The eukaryotic circadian oscillators consist of circadian negative feedback loops. In Neurospora, it was proposed that the FREQUENCY (FRQ) protein promotes the phosphorylation of the WHITE COLLAR (WC) complex, thus inhibiting its activity. The kinase(s) involved in this process is not known. This study shows that the disruption of the interaction between FRQ and CK-1a (a casein kinase I homolog) results in the hypophosphorylation of FRQ, WC-1, and WC-2. In the ck-1aL strain, a knock-in mutant that carries a mutation equivalent to that of the Drosophila dbtL mutation, FRQ, WC-1, and WC-2 are hypophosphorylated. The mutant also exhibits ~32 h circadian rhythms due to the increase of FRQ stability and the significant delay of FRQ progressive phosphorylation. In addition, the levels of WC-1 and WC-2 are low in the ck-1aL strain, indicating that CK-1a is also important for the circadian positive feedback loops. In spite of its low accumulation in the ck-1aL strain, the hypophosphorylated WCC efficiently binds to the C-box within the frq promoter, presumably because it cannot be inactivated through FRQ-mediated phosphorylation. Furthermore, WC-1 and WC-2 are also hypophosphorylated in the ckaRIP strain, which carries the disruption of the catalytic subunit of casein kinase II. In the ckaRIP strain, WCC binding to the C-box is constantly high and cannot be inhibited by FRQ despite high FRQ levels, resulting in high levels of frq RNA. Together, these results suggest that CKI and CKII, in addition to being the FRQ kinases, mediate the FRQ-dependent phosphorylation of WCs, which inhibit their activity and close the circadian negative feedback loop (He, 2006).

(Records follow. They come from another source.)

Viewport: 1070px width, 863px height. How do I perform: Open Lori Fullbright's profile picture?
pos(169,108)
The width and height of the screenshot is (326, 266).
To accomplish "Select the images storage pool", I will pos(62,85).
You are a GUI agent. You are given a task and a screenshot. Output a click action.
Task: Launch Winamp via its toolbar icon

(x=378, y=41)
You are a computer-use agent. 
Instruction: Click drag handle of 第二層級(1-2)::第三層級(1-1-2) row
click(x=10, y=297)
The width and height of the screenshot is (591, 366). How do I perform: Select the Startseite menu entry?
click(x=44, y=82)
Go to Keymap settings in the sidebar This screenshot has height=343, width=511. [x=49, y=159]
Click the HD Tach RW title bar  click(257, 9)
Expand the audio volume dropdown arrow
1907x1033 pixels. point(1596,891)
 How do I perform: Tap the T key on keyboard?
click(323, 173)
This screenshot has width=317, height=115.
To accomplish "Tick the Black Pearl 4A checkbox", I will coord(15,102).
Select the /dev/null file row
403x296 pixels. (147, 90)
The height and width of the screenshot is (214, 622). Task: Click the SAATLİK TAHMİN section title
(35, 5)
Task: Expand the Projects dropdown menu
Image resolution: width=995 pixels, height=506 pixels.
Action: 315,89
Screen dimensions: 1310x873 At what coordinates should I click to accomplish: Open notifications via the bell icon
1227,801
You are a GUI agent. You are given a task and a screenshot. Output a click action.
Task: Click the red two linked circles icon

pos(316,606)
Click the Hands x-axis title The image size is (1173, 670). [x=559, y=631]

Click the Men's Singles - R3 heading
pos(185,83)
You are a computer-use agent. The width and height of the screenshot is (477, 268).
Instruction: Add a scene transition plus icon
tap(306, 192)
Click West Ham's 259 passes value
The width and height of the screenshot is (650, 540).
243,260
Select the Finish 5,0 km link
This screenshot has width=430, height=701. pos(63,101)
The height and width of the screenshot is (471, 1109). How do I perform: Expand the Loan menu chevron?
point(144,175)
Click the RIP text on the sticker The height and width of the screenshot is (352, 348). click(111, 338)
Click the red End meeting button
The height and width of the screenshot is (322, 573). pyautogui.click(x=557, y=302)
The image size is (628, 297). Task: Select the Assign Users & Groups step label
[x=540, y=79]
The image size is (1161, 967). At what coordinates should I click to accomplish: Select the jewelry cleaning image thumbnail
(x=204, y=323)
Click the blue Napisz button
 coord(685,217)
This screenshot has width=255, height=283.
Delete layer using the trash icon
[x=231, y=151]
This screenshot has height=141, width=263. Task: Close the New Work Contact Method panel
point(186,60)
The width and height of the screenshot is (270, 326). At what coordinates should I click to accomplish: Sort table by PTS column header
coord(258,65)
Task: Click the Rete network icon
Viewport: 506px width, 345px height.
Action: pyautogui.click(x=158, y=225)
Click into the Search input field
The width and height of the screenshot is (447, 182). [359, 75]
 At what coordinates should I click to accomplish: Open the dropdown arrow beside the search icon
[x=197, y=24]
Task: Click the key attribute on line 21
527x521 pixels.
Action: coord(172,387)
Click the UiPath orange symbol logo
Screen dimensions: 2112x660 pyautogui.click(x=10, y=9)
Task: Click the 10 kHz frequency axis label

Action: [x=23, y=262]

The eukaryotic circadian clocks are composed of auto- regulatory circadian negative feedback loops including both positive and negative elements. In Neurospora, Drosophila, and mammals, the positive elements are all heterodimeric complexes, consisting of two PER-ARNT-SIM (PAS) domain-containing transcriptional factors that bind to the cis-elements in the promoter of the negative elements to activate their transcription. In contrast, the negative elements repress their own transcription by inhibiting the activity of the positive elements through their physical interactions. It is unclear how negative elements inhibit the activity of positive elements to close the circadian negative feedback loops. Since the identification of the Drosophila doubletime (dbt) gene, which encodes for a casein kinase I (CKI) homolog, it has become clear that post-translational protein phosphorylation is essential for the function of circadian clocks. Despite the evolutionary distance, remarkable conservation of post-translational regulation exists among different eukaryotic systems from fungi to human (He, 2006).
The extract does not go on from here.